# EI for Maternity



## hbrennagh (Apr 30, 2009)

Hi all,

I have been working for six months in Canada as a Permanent Resident (through spousal sponsorship). I know to qualify for Maternity EI in Canada you need to have been working for approx 1 year. I know I am not allowed to claim unemployment benefits for my first 3 years of being here but wondered if Maternity EI was classed as unemployment benefit. Any help would be greatly appreciated.

Thanks!


----------



## Auld Yin (Mar 10, 2009)

hbrennagh said:


> Hi all,
> 
> I have been working for six months in Canada as a Permanent Resident (through spousal sponsorship). I know to qualify for Maternity EI in Canada you need to have been working for approx 1 year. I know I am not allowed to claim unemployment benefits for my first 3 years of being here but wondered if Maternity EI was classed as unemployment benefit. Any help would be greatly appreciated.
> 
> Thanks!


I don't understand your question(s).
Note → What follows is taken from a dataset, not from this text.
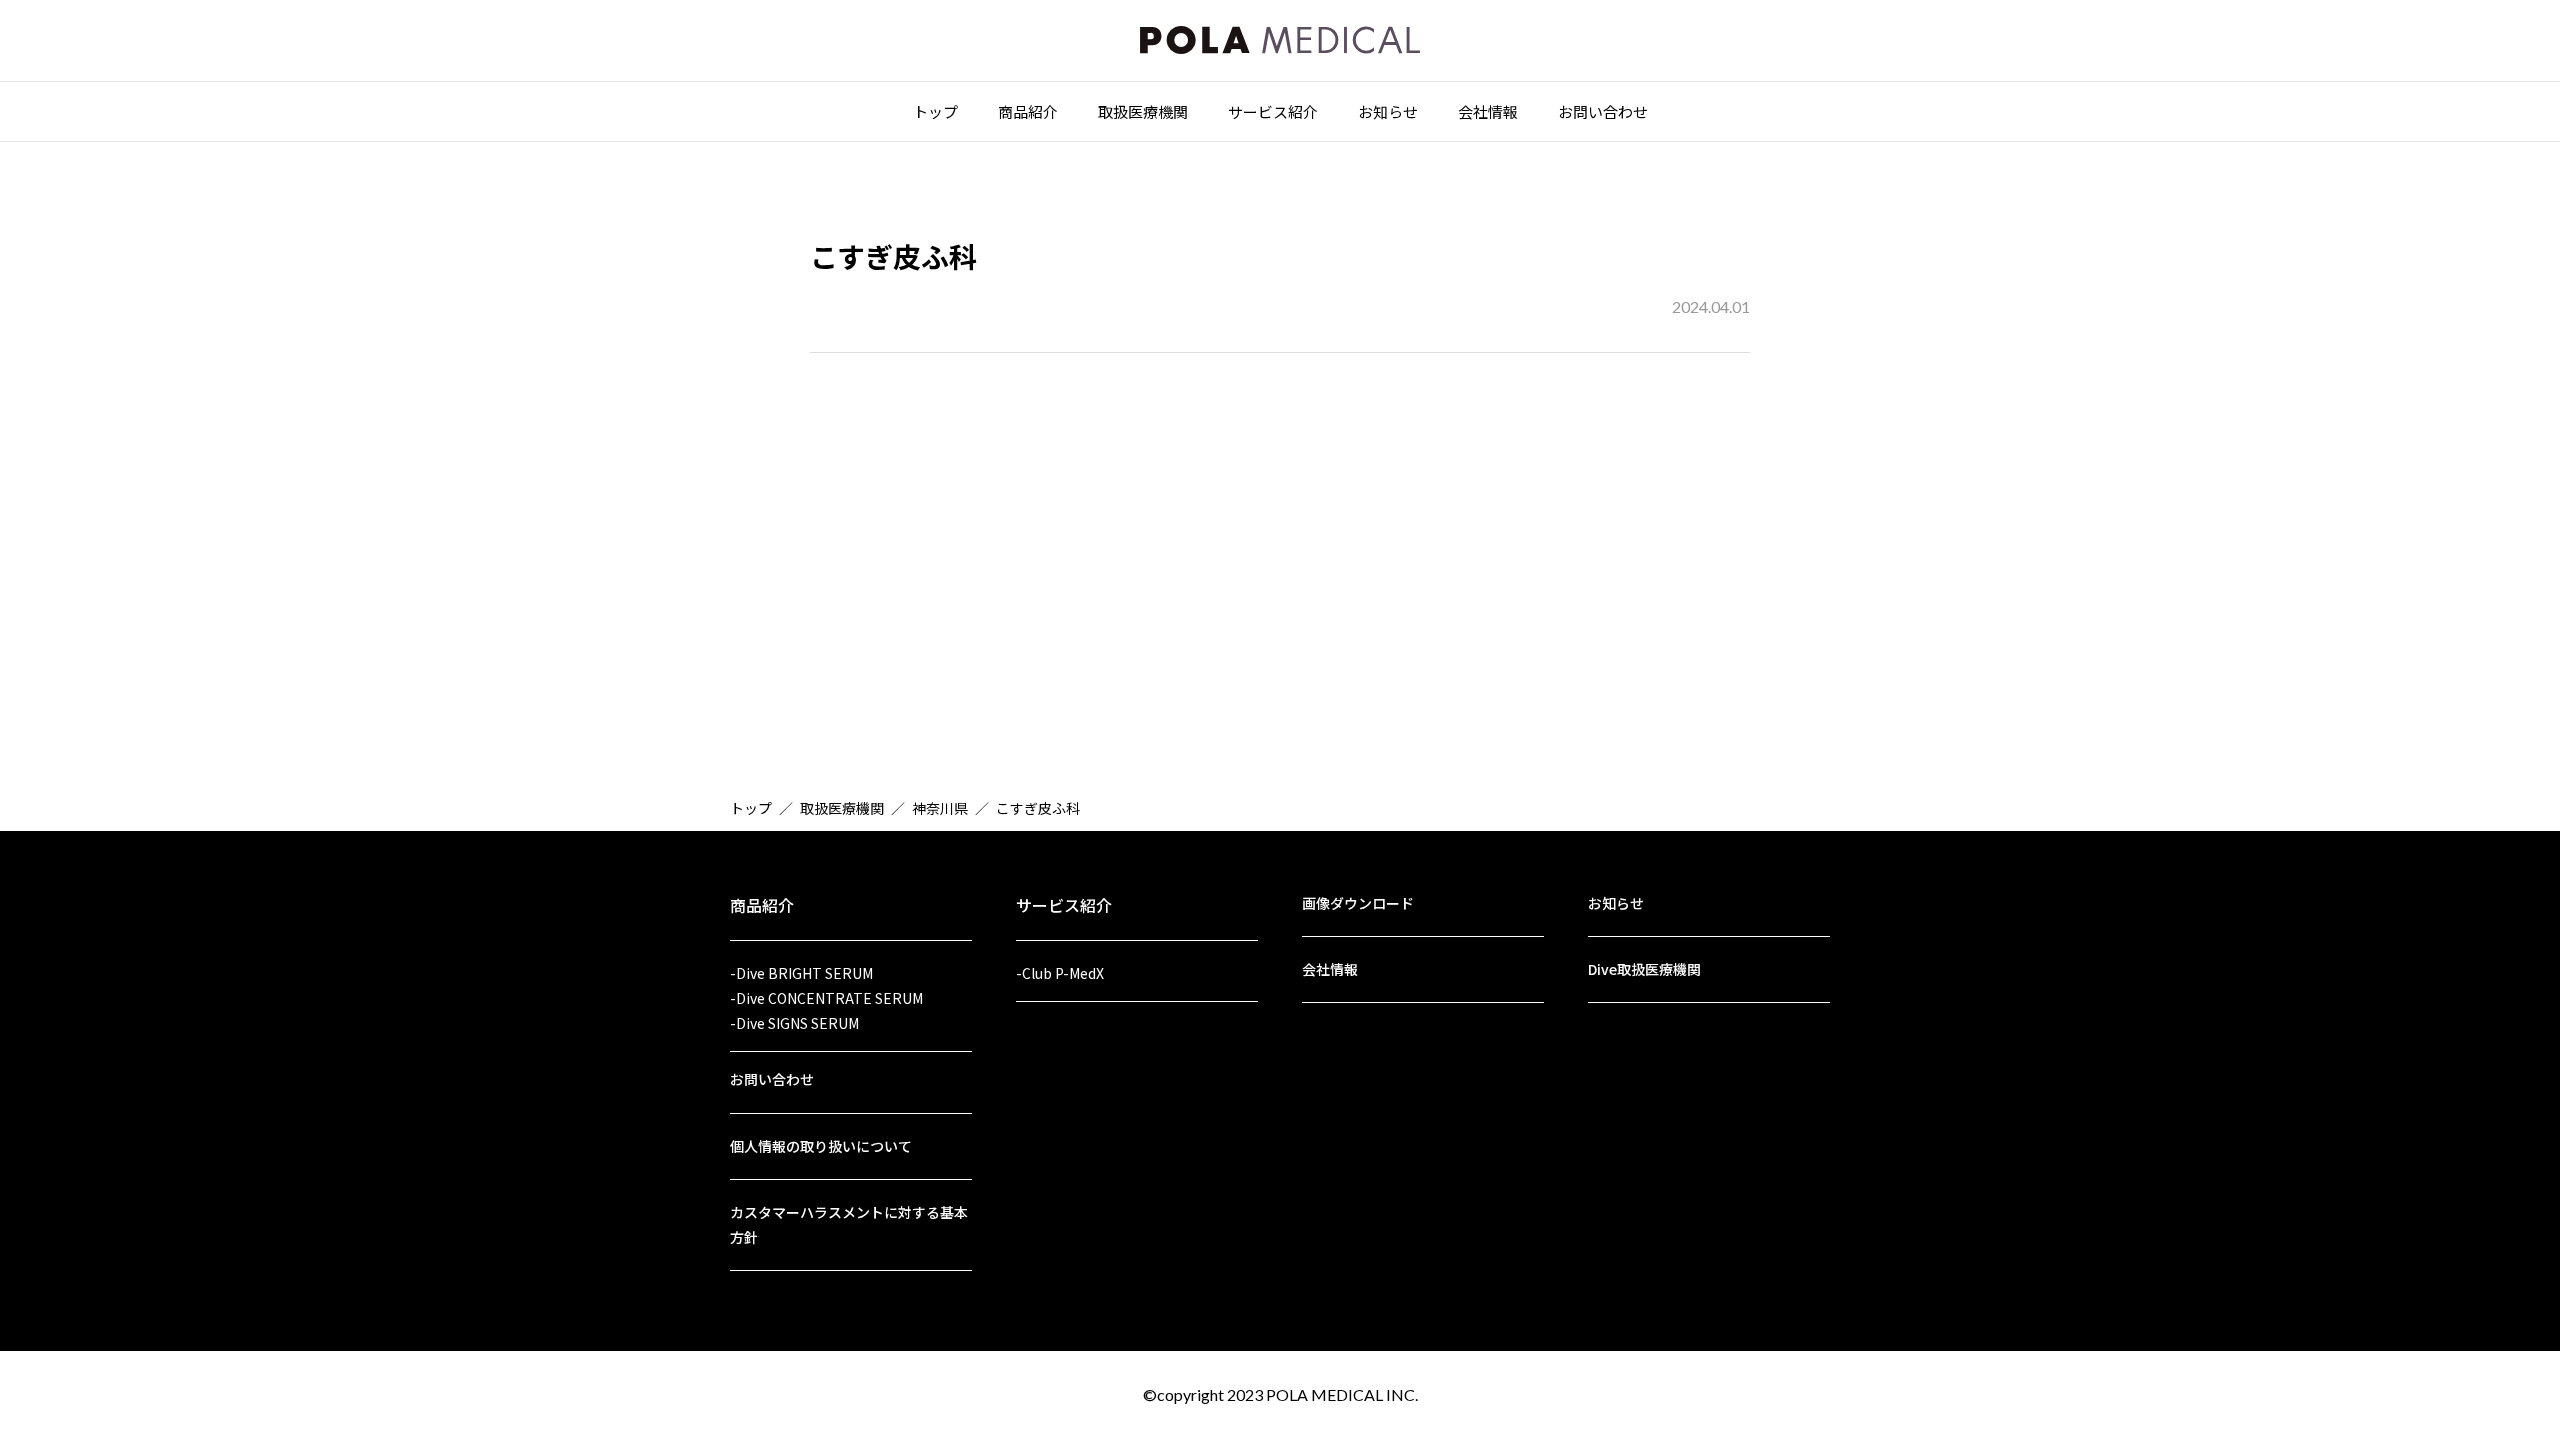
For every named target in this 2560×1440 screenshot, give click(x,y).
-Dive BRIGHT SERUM (801, 973)
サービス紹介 (1273, 111)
You know you're not allowed to claim maternity benefit unless you've worked at least one year and that you have to have been here three years to claim EI. Maternity benefits are essentially EI benefits,


----------



## hbrennagh (Apr 30, 2009)

Auld Yin said:


> I don't understand your question(s). You know you're not allowed to claim maternity benefit unless you've worked at least one year and that you have to have been here three years to claim EI. Maternity benefits are essentially EI benefits,


Hi Auld Yin,

Thank you for your response. I just wasn't sure if the maternity benefits were classed differently. 

Thanks again.


----------



## hbrennagh (Apr 30, 2009)

Hi,

For future questions surrounding this topic....finally spoke with an EI agent and they have told me that as long as I have a Social Insurance number and have worked for 600 hours in 52 weeks with this social insurance number I should be eligible for Maternity Benefits.

Thanks,

Helen


----------